このシリーズではChatGPTを中心とした最新の大規模言語モデル(LLM)に関する情報をまとめています。最新AI技術を使用した「ChatGPT」をはじめとした、自然言語処理技術の概要や活用方法について紹介しておりますので、ぜひ最後までご覧ください。

※大規模言語モデルは技術の進歩がとても速い分野となりますので、最新の情報もこちらからご確認ください。

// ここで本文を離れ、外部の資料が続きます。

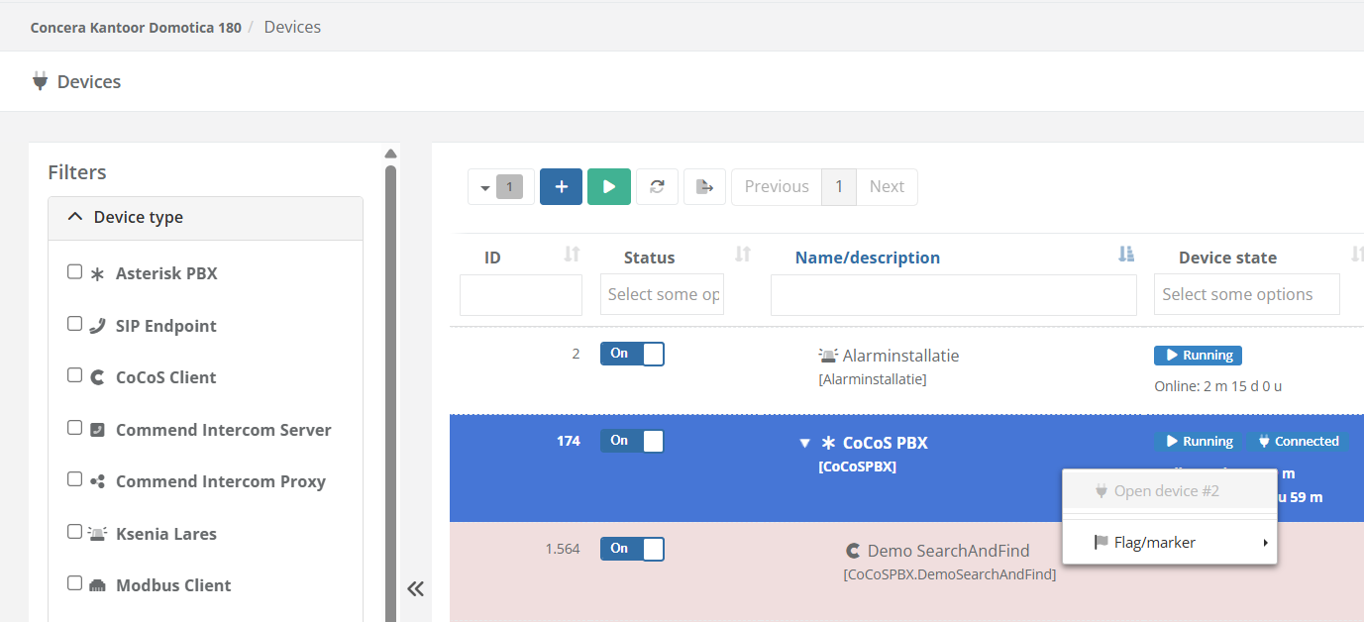Check the Ksenia Lares filter checkbox

point(75,532)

今回の記事では、ChatGPTを社内で導入する際に検討するべきことを紹介します。
(今回ご紹介する内容はあくまで一例ですので、ご自身の責任においてご活用ください)

今回の内容

・GPT-4とChatGPT

・ChatGPT利用のリスクとは

・リスクと対策

GPT-4とChatGPT

GPT-4の概要

GPT-4は、2023年3月14日にOpenAIが発表した最新の人工知能モデルです。画像やテキストを入力として受け取り、テキストを出力することができます。例えば、画像から物語を生成したり、テキストから質問に答えたりすることが可能です。GPT-4は自然言語処理やコンピュータビジョンのさまざまなタスクで人間レベルの性能を発揮することができます。トランスフォーマーというニューラルネットワークのアーキテクチャを採用しており、インターネット上の大量のデータから事前学習されています。OpenAIのウェブサイトやMicrosoft BingやChatGPTなどのサービスで利用できます。

GPT-4の公式情報

詳細情報は公式サイトからご確認いただけます。
また、開発者向けのデモ動画も配信されています。

GPT4の概要:GPT-4 (openai.com)
GPT4の詳細情報:GPT-4 (openai.com)

GPTの特徴

GPT-4の特徴をまとめると以下のようになります。

  • 大規模なマルチモーダルモデルとして発表されており、画像やテキストを入力として受け取り、テキストを出力することができます。(ただし、画像入力はまだ研究段階のプレビューであり、一般には公開されていないようです。)
  • さまざまなベンチマークで人間レベルの性能を発揮し、例えば、司法試験の模擬試験では、受験者の上位10%程度のスコアで合格を達成しています。
  • 多言語対応が強化されました。日本語の対応能力も大幅に改善されており、GPT-4では日本語のプロンプトでも適切な結果を得ることができます。
  • 不許可コンテンツのリクエストに対応する確率が82%低下、事実に基づいた回答を出す確率が40%向上など安全性や事実整合性の面でも向上しています

GPT-4とChatGPTの違い

ChatGPTは、2022年11月末にOpenAI社が提供を開始した人工知能モデルです。公開わずか1週間で100万人、23年1月に1億人のアクティブユーザー数を記録しました。ChatGPTはテキスト生成用に訓練されたGPT-3.5と呼ばれる系列の言語モデルを対話に適したモデルへとファインチューンしたもので、人間のフィードバックを利用した強化学習を行っています。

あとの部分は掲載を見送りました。